Ein bisschen weiter wird die ruhige, nachdenkliche Stimmung von Deutscher Büokratie in Form von leuchtgelben Schildchen jäh zerstört.

„Die Nutzungszeit ist abgelaufen“

Kurz stelle ich mir vor, wie sich eine Leiche aus dem Grab erhebt, ihr Köfferchen trotzig hinter sich herschleifend, und den Friedhof verlässt.

Das ist nicht der einzige Aufkleber in dieser Form.
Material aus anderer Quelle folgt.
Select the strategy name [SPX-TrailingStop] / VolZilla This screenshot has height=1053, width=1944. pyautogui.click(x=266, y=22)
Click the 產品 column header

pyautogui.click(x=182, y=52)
Es gibt auch rote Warnaufkleber auf denen steht, dass der Grabstein umstürzgefährdet ist und man aufpassen soll.

Dennoch – nach der Begegnung von eben will mir das selbst mit meinem durchaus schwarzen Humor nicht wirklich witzig erscheinen. Ich frage mich, ob es nicht auch etwas dezenter geht. Ob es den Toten wichtig ist, wo sie ruhen ist fraglich. Aber ich denke an die Angehörigen, die alten Leute, die einsam zuhause sitzen, weil ihr Partner von ihnen gegangen ist. Die von der kleinen Rente ein Grab nicht bezahlen können.

Es sind traurige Gedanken, aber bald sehe ich wieder Kerzen, Lichter und eine Familie, die gemeinsam ein Grab besucht.

Es ist eiskalt, ruhig und die Sonne geht langsam unter. Selbst vor der Jesus-Statue am Kreuz hat jemand Kerzen hingestellt und angezündet. Es wirkt friedlich und ein Vogel hüpft auf einem Grab mit Tannezweigen herum.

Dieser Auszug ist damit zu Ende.